Aldilà delle disquisizioni circa l’inconsistenza della teoria del male minore applicata documentata da alcuni puntuali interventi di Tommaso Scandroglio, quel che ci preme analizzare è la mentalità soggiacente a tale strategia. Uno degli errori più ricorrenti in cui tende a cadere il mondo cattolico e pro-life è, a nostro avviso, l’adozione di un approccio che privilegia le esigenze materiali dell’uomo a scapito di quelle spirituali. In altre parole, la presunta necessità di salvare il salvabile limitandosi ad agire politicamente non già per denunciare l’intrinseca immoralità della fecondazione artificiale, bensì per fare in modo che l’introduzione di quella eterologa comporti meno danni possibili per tutti i soggetti coinvolti.

Trattasi del medesimo approccio intellettuale e metodologico che ha orientato la strategia pro-life italiana degli ultimi decenni nell’ambito della lotta all’aborto di stato, con i risultati che conosciamo. L’obiettivo principale era quello di strappare alla morte qualche vita innocente spesso rinunciando ad affermare la verità tutta intera. Cosicché, la quasi totalità delle iniziative dei movimenti pro-life si risolveva nel fornire assistenza psicologica alle donne devastate dal trauma post aborto e nel tentare di dissuadere con incentivi economici e supporto morale quelle che si riusciva ad intercettare. Ben inteso, non che tali obiettivi fossero in sè sbagliati ma di rado venivano accompagnati da un atteggiamento intransigente nei principi e di ferma condanna della legge abortista. Anzi, l’implicito patto di non belligeranza sui temi etici mirava proprio a mantenere le rispettive posizioni: da una parte le esigenze della società civile (accettazione del principio di autodeterminazione e della legge 194), dall’altra la possibilità di muoversi in ambiti di azione ristretti e ben definiti che non entrassero in conflitto con la mentalità abortista dominante; sempre con l’idea che era meglio concedere molto per ottenere poco che non concedere nulla col rischio di perdere tutto. Un approccio utilitarista che ha finito per lasciare campo libero al nemico e che soprattutto ha contribuito a far sparire quasi del tutto dalla scena politica e culturale il dibattito sull’aborto di stato, rianimatosi di recente grazie allo straordinario successo della Marcia per la vita.

Ora, la pretesa di normare la pratica della fecondazione artificiale eterologa attraverso una legge ad hoc voluta dalle forze cattoliche sembra figlia del medesimo stile rinunciatario fin qui adottato, che ha finito per mangiarsi la verità a forza di compromessi e di mali minori.
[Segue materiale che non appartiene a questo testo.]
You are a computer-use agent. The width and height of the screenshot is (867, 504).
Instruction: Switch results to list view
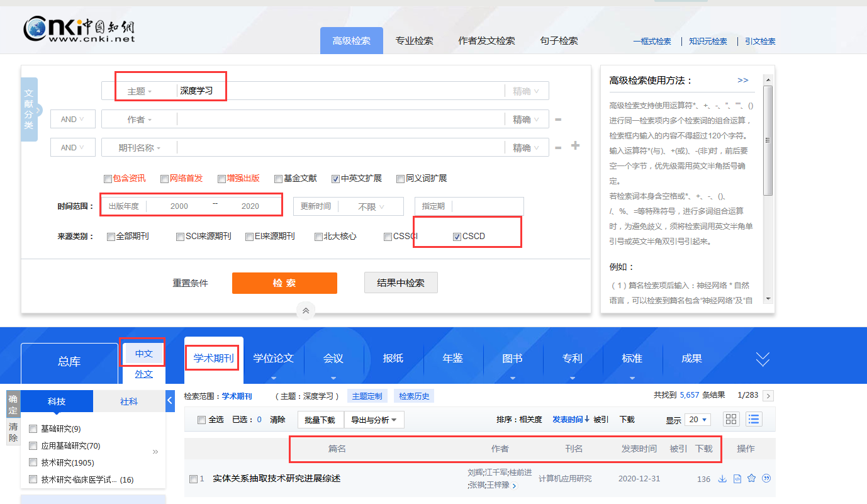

Infatti, il compromesso di oggi sarà la verità da difendere domani e così via. Cosa fare, dunque? Il fatto che allo stato attuale non sia ragionevolmente possibile contrastare politicamente l’introduzione della pratica disumana della fecondazione artificiale eterologa, non giustifica il tentativo di attenuarne i deleteri effetti facendosi promotori di un intervento legislativo. La conseguenza più grave cagionata dall’introduzione di leggi ingiuste risiede nel fatto che esse tendono a pervertire le coscienze e ad instaurare una situazione di grave ingiustizia sociale, non che provochino delle vittime innocenti: tale deve essere la forma mentis dell’autentico pro-life, il quale mai e per nessuna ragione può direttamente favorire l’introduzione di una norma iniqua.